**ASSIGNMENT**
Could you update the article on Rep. Kim Moser from "Rep. Kim Moser, a" to "a health background.", replacing "briefly toying with" with "seriously weighing"?

**EXTRACT PROVIDED**
******************************

Rep. Kim Moser in her Capitol Annex office (Photo by Al Cross)
By Melissa Patrick
Kentucky Health News
The new chair of the state House Health and Family Services Committee has been a legislator for less than two years and two months, but says she’s uniquely qualified for the position because of her background in health care and her willingness to speak out about important issues.
Rep. Kim Moser, a Republican from Taylor Mill, told Kentucky Health News that she asked to be considered for the chair’s position after briefly toying with the idea of running for one of the five slots in the House Republican leadership, but realized that “surprisingly few” House members have a health background.
“I said, you know what, health care is too important to leave it to chance, so I really felt strongly about doing this,” she said in an interview in her corner office in the Capitol Annex. “I’m really very happy right here. I think this is where I need to be.”
Moser is a registered nurse with a specialty in neonatal intensive care. She also served as the director for the Northern Kentucky Office of Drug Control Policy between 2014 and 2018, and remains on its board.

******************************

**MATERIAL SUPPLIED**
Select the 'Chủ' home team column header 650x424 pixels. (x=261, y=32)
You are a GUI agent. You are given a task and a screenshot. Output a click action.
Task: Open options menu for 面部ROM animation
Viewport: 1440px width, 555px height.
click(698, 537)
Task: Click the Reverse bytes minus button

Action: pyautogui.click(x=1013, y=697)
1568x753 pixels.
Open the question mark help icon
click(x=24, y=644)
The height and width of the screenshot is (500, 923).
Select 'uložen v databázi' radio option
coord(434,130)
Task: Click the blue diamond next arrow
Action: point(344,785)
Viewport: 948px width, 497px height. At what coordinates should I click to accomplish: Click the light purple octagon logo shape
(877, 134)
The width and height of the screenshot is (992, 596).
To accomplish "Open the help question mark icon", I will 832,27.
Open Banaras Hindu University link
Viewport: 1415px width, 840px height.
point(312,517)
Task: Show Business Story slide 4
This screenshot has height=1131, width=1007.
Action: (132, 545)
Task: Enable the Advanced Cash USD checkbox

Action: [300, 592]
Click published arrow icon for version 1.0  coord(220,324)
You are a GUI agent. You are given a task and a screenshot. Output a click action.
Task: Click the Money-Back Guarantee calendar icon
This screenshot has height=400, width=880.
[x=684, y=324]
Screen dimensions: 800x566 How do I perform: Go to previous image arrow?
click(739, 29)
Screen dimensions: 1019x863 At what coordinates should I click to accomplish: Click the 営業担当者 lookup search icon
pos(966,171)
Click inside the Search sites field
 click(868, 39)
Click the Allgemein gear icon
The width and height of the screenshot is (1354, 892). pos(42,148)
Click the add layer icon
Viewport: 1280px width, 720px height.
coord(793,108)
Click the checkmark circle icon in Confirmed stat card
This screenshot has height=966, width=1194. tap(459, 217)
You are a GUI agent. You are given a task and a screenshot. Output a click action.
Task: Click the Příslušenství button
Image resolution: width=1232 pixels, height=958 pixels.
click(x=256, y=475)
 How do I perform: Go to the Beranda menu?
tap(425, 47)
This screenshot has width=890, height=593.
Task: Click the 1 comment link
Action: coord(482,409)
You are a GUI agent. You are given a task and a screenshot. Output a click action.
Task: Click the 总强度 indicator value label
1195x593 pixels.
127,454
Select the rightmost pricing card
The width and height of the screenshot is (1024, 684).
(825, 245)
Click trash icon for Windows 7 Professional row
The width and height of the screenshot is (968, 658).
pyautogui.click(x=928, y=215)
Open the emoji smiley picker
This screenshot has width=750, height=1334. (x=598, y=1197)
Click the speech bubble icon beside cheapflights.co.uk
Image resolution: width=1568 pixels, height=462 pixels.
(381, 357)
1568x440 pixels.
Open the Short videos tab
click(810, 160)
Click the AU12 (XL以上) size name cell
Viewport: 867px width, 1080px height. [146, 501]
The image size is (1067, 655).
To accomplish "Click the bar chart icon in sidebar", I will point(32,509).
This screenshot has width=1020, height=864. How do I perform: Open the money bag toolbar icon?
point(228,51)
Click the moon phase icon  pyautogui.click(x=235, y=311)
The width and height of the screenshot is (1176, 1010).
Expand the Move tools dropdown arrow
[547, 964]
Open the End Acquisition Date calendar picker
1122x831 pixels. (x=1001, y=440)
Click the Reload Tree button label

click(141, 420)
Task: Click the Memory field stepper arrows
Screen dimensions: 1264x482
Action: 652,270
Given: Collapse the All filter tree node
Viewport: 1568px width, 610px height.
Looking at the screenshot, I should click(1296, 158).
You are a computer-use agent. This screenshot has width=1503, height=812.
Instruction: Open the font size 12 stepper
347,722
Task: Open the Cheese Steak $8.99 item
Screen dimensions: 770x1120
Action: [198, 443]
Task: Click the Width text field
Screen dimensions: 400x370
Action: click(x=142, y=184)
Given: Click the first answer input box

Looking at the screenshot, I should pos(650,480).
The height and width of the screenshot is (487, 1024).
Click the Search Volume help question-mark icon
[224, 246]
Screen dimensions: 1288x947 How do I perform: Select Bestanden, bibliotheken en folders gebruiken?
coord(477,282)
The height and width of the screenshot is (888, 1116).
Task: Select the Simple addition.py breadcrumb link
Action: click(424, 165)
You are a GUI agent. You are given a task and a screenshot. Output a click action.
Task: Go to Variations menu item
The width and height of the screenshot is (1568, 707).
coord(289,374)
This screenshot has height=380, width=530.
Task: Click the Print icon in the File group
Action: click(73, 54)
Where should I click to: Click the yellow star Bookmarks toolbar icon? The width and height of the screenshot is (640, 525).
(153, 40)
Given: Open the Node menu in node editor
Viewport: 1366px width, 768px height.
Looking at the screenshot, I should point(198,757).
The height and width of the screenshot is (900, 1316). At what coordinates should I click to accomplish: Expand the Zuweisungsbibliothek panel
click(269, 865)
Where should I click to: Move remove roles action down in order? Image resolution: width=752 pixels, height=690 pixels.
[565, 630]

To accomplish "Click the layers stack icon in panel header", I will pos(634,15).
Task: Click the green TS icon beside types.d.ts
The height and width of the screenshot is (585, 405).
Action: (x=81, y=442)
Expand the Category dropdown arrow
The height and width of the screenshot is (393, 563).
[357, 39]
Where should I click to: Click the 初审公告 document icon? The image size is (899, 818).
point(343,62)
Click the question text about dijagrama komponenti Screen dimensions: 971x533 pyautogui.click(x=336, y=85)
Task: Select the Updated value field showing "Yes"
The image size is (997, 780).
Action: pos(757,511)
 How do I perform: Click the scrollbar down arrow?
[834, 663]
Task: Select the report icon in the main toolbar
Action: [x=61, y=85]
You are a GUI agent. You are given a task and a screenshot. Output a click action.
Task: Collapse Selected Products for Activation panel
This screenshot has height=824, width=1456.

******************************

**SOLUTION BELOW**
Rep. Kim Moser, a Republican from Taylor Mill, told Kentucky Health News that she asked to be considered for the chair’s position after seriously weighing the idea of running for one of the five slots in the House Republican leadership, but realized that “surprisingly few” House members have a health background.